Upon enrolling at Parsons School of Design, Agbobly began to expand their skills and, notably, to fall in love with knitwear.

“It felt closest to how I was raised: tactile, improvisational, rooted in care,” Agbobly explains. “It brought me back to the image of my mother braiding, and allowed me to channel both my connection to material and the memory of her hands at work.”
Agbobly’s design process is methodical, and rooted in storytelling. Every project begins with research, often turning to family photographs and archives.
“These images ground me in personal and collective histories, reminding me of the cultural lineages I am in conversation with,” they say.

Resilience in Unfamiliar Lands
Bienvenue à Bord, a collection honoring their late brother, helped cement Agbobly’s position in the American fashion landscape as a serious and unique voice. He infused the garments with details like hand embroidery and structured silhouettes to evoke both fragility and strength. These creations not only honored his brother but spoke to Black resilience in unfamiliar lands.

Their collection Togo Vivi Na reflects a more introspective and playful journey. Referencing everything from cornrows to Fanyogo ice cream, they embedded tangible memories into prints, beadwork, and embroidery.
Agbobly hopes to continue to build an American fashion house that centers the multiplicity of Black identity while carrying forward the craftsmanship and memory of Lomé, noting that their immigrant experience has shaped each part of who they are as an individual and designer.

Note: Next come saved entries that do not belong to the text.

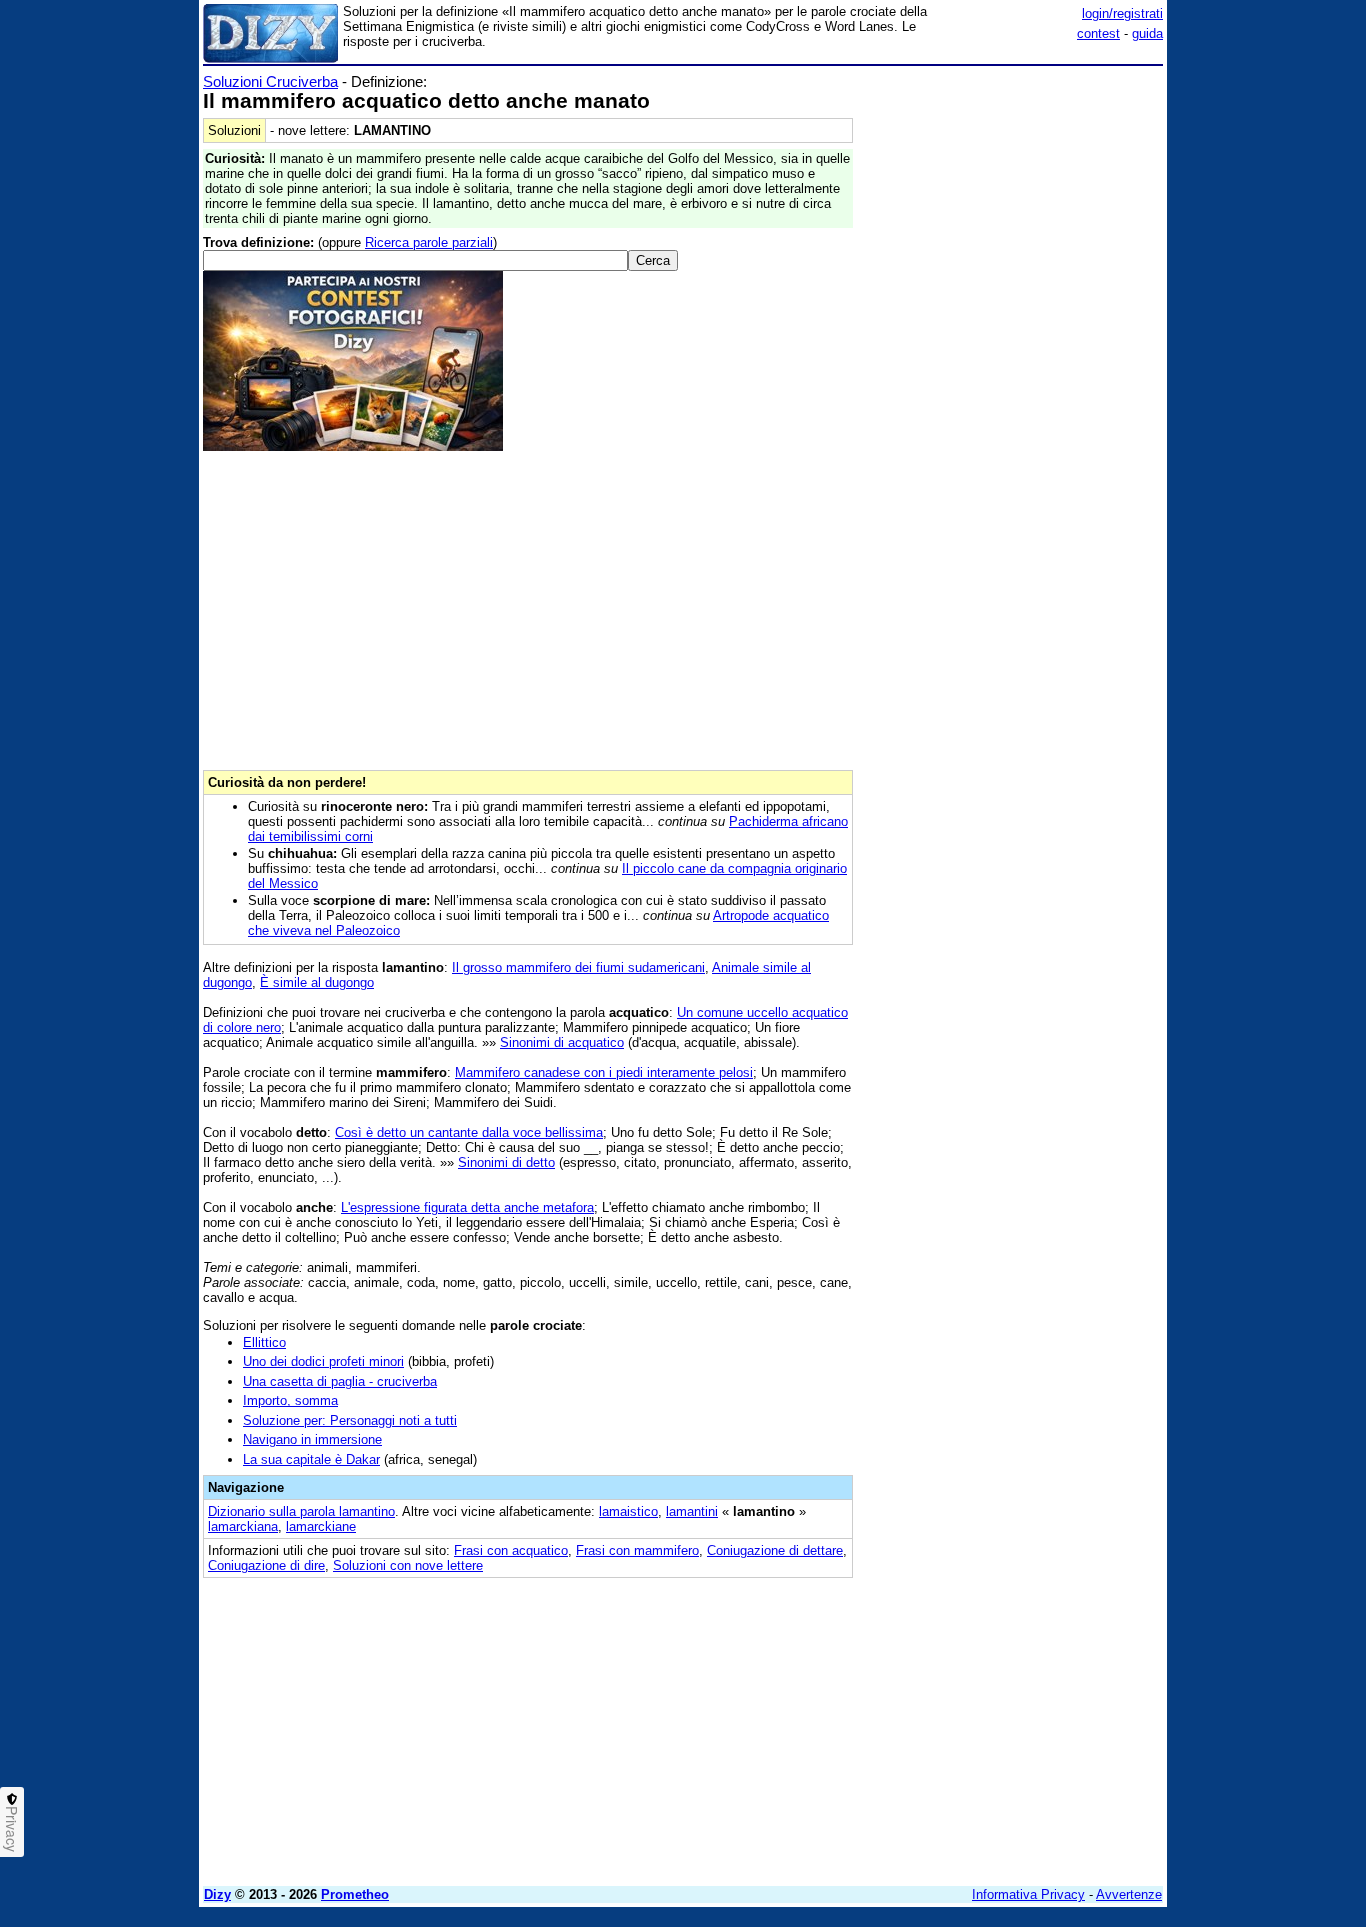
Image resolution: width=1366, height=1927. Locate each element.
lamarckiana (243, 1526)
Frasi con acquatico (511, 1550)
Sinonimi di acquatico (562, 1042)
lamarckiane (321, 1526)
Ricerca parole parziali (429, 242)
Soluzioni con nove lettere (408, 1565)
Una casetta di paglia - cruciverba (340, 1381)
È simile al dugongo (317, 982)
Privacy (12, 1829)
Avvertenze (1129, 1894)
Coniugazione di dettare (775, 1550)
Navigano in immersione (312, 1439)
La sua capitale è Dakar (311, 1459)
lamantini (692, 1511)
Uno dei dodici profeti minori (323, 1361)
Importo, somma (290, 1400)
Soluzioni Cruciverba (270, 81)
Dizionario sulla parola (301, 1511)
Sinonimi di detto (506, 1162)
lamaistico (628, 1511)
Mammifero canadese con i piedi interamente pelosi (604, 1072)
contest (1098, 33)
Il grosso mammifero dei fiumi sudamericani (578, 967)
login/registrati (1122, 13)
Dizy (217, 1894)
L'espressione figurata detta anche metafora (467, 1207)
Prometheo (355, 1894)
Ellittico (264, 1342)
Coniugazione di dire (266, 1565)
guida (1147, 33)
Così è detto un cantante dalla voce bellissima (469, 1132)
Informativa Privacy (1028, 1894)
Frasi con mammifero (637, 1550)
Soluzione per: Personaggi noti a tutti (350, 1420)
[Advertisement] (1013, 373)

“Moving from Togo to Chicago at a young age meant that I was constantly navigating two worlds, holding onto my roots while learning how to adapt to a new culture,” Agbobly says. “That duality has become the foundation of my work, which exists in conversation between African traditions and Western techniques. I see the world through multiple lenses, and that allows me to tell stories in my collections that resonate with people across cultures.”